To take a step back, we first meet he troupe - Tannhäuser, Venus, Le Gateau Chocolat, and Oskar - during the Overture, on Manuel Braun's wonderful video and briefly onstage. Anarchic, hurried, and chronically lacking in cash, they meet tragedy as Venus pushes down on the van’s accelerator to escape the latest, Burger King non-payment predicament and seemingly kills the policeman who had caught them. That affords the occasion for Tannhäuser deciding to leave the band and return to the Bayreuth Festival, pilgrims and all, where Tannhäuser is being played, yet stands in need of an injection of Wagner the Young German revolutionary, who stands behind them at least as much as he does behind his ‘official’ life beyond the grave. 


Venus & Co. will not take no for an answer, though, and pursue Tannhäuser, two worlds colliding above all in the Wartburg/Festspielhaus. Venus makes her way onstage as one of the pages, the discipline of an opera performance clearly not to her liking. Her invasion, joined by Le Gateau Chocolat and Oskar, occasions Tannhäuser’s crisis of artistic, sexual, and revolutionary confidence. The third act plays out much as one might have expected, albeit with a touching friendship between Elisabeth and Oskar, and a properly disturbing twist in which Elisabeth cedes to Wolfram but only so long as he is dressed as Tannhäuser. When he attempts to shed Tannhäuser’s clown wig, she adamantly replaces it. The action, though, has been prepared so as to heighten the emotional and intellectual weight of its drama. What may have seemed like an entertaining new story has proved a friend of long standing after all, a friend with whom our own journeys have shared much.


Klaus Florian Vogt, a newcomer to the title role here, did a typically committed, highly well-acted job. His voice remains controversial: put simply, people tend to like it (in a particular role) or not. Leaving that aside, and considering what he does with it, no one would have had reasonable, or even unreasonable, grounds to accord him anything but praise. And when one recalls the not-so-distant days when opera houses struggled to cast any Wagner tenor role, one realises that not everything has changed for the worst. Vogt’s Elisabeth, Elisabeth Teige, proved an unusually powerful presence in the role, her part, seemingly vocal and instrumental in quality, in second-act ensembles something close to awe-inspiring. Her compassion, moreover, was matched by her womanliness: this Elisabeth is avowedly no cipher. 






From the rest of a fine cast, Markus Eiche’s Wolfram and Siyabonga Maqungo’s Walther were impressively attendant to the demands of words, music, and stage, as was Günter Groissböck’s Landgrave, luxury casting indeed.
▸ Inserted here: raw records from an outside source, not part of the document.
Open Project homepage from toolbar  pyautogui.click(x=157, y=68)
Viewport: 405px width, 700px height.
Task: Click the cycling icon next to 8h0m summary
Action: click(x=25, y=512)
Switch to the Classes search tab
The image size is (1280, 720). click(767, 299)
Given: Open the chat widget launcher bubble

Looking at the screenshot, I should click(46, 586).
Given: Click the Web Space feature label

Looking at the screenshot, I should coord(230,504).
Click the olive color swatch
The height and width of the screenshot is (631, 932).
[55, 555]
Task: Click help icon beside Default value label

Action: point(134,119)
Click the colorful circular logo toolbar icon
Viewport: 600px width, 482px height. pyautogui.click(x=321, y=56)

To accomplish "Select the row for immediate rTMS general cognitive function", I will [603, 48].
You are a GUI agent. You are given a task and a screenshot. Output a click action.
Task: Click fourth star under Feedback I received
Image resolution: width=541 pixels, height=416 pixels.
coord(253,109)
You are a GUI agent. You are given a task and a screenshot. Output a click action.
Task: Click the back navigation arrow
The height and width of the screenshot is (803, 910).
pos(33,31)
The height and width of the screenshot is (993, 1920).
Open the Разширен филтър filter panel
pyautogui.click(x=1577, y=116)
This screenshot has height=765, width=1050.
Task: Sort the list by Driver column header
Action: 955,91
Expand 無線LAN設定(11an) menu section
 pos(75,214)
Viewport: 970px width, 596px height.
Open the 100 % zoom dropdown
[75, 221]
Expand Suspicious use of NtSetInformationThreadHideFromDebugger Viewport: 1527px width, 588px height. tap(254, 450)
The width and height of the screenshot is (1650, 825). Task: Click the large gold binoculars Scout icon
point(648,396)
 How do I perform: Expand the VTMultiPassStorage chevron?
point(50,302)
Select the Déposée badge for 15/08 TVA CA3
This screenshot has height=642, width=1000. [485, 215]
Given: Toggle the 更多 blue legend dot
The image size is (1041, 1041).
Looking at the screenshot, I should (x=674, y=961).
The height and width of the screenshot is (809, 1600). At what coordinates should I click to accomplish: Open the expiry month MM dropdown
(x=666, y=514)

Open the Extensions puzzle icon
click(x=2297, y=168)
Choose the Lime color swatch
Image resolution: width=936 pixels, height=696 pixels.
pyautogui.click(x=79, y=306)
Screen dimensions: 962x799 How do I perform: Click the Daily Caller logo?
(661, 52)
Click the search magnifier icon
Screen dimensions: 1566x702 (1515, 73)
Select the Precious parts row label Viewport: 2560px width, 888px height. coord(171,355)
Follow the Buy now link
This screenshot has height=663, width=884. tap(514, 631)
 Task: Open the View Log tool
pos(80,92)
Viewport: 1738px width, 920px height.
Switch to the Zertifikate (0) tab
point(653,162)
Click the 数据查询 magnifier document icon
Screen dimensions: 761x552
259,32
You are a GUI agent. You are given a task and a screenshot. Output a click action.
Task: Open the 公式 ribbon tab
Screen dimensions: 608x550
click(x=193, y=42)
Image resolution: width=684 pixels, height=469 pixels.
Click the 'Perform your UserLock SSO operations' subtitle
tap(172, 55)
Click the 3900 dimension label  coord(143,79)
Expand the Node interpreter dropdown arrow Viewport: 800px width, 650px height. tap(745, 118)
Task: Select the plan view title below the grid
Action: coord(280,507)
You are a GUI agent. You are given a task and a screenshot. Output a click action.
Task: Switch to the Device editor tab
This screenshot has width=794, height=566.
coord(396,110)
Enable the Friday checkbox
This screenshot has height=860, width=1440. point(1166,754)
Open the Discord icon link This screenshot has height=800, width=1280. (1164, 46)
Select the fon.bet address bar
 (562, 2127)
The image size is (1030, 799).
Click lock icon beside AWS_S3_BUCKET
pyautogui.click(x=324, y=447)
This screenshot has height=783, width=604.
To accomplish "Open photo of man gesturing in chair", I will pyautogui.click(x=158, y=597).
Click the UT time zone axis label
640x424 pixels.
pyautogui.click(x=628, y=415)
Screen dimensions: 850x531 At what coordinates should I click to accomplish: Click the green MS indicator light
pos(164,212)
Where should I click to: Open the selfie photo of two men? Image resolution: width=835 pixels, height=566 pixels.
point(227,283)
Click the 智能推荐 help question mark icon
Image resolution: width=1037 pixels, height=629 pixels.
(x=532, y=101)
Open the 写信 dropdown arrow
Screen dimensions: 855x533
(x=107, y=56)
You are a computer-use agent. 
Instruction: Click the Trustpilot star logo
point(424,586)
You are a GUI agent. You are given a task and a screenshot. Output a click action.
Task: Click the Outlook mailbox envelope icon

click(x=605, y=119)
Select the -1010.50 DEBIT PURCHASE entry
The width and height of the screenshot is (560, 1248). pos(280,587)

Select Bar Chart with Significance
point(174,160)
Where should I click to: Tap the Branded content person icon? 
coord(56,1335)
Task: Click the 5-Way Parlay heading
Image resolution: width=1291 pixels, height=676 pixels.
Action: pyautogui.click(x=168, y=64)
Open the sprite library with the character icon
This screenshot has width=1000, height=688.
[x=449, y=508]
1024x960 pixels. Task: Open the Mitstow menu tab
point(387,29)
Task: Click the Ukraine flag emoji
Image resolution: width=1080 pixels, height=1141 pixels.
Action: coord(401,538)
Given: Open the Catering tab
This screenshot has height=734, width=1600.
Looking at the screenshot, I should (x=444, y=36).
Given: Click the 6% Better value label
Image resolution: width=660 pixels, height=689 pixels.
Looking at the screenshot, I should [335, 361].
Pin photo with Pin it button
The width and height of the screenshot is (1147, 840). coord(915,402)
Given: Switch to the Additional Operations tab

Ekaterina Gubanova enthusiastically grasped the challenges and possibilities of Kratzer’s expanded conception of Venus, and added several more for good measure. Julia Grüter shone, strikingly so, as the Young Shepherd. And of course, Le Gateau Chocolat and Laudenbach shone in their roles, as did Eberhard Friedrich’s outstanding Bayreuth Festival Chorus (again!)


There is often a ‘but’, and here it comes. Nathalie Stutzmann’s conducting proved something of a work-in-progress. Balances were often eccentric, sometimes revealing interesting aspects of the score and (especially) its grand opéra origins, as well as affinities with Berlioz, but that eccentricity often proving puzzling rather than enlightening. There was little in the way of greater, ‘music drama’ line, which is fine up to a point if one wishes to highlight where the work, musically, has come from, but some greater sense of overall structure is surely desirable, whichever version of the work one uses. Here, for better or worse, it is Dresden. Perhaps most concerningly, there were occasions, especially during the second act, when ensemble veered dangerously close to collapse. There were, I think, good ideas here, maybe their execution will improve with greater experience in an admittedly difficult house. In any case, there was so much else to enjoy that no one seemed to notice, or care, which perhaps is as it should be. We tend to our communities, or should, as a whole, not as an aggregate of individuals.